酒田駅を出たときは、まず港へ行くつもりだった。けれど最初の角で人の流れを少し外し、商いの古い気配が残る方へ進んだ。山居倉庫の黒い壁とケヤキの列は、観光のために整えられていても、風だけは倉庫が働いていた頃のようだった。本間家旧本邸では、豪商の暮らしの大きさより、火事に備えた道具や北前船の品々に、町と暮らしを守る現実感が残っているのが印象的だった。そこから土門拳記念館へ向かうと、屋敷の線が写真と公園の余白へ変わった。静かすぎたので、今度は港のみなと市場へ折れ、魚の匂いと昼のざわめきに戻る。最後は日和山公園で屋根と海を見下ろし、日和山小幡楼の近くで甘い休憩をとった。目的地を決めない歩き方だったのに、帰る頃には、酒田が倉庫、屋敷、写真、港、そして高台の風という順で記憶に並んでいた。

この旅の足跡

  1. 山居倉庫は黒い土蔵造りの倉庫が並び、背後のケヤキが強い日差しを受け止めていた。観光地なのに、風だけはまだ仕事場のようで少し驚いた。

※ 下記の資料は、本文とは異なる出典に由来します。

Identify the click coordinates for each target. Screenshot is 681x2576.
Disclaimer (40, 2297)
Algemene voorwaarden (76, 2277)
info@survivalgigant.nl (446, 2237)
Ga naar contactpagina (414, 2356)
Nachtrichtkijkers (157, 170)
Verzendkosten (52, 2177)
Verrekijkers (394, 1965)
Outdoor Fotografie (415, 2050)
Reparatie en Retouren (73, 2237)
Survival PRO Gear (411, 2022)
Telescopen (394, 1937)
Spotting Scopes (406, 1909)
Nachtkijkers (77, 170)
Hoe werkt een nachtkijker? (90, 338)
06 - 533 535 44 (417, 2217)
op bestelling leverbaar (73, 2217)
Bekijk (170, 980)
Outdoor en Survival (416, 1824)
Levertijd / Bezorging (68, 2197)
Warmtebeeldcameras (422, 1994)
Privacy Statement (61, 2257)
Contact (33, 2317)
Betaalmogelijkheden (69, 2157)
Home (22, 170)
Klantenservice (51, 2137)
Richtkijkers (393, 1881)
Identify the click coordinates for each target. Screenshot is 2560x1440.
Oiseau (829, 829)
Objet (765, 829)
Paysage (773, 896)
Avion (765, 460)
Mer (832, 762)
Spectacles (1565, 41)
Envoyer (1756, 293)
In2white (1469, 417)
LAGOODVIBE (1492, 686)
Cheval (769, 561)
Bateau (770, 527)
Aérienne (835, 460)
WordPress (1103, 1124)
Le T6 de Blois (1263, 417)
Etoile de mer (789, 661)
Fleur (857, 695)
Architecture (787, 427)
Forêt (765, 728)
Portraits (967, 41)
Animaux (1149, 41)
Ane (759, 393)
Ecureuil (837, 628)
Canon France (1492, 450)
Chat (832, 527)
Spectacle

  2. 本間家旧本邸は築255年の屋敷で、北前船ゆかりの品や火事に備えた消火道具も残る。豪商の華やかさより、町を守る現実感が意外に近く感じられた。
  3. 土門拳記念館は日本初の写真専門美術館で、約7万点を収蔵する。作品を見る前から飯森山公園の静けさが濃く、写真の余白に先に入り込んだ気がした。
  4. みなと市場は午前9時から午後6時まで、鮮魚や庄内の酒、食堂を扱う市民の台所だ。静かな展示の後に来ると、魚の匂いが旅を急に昼食へ引き戻した。
  5. 日和山公園は酒田港と市街を見渡せ、日本海の夕陽でも知られる高台だ。細い道を選んできた一日の地図が急にほどけ、風だけが滞在時間を短くした。
  6. 日和山小幡楼のヒヨリベーカリー&カフェは午前10時から午後6時まで。港を見下ろす旧割烹のそばで、最後の休憩を甘いものにすると町の印象がやわらいだ。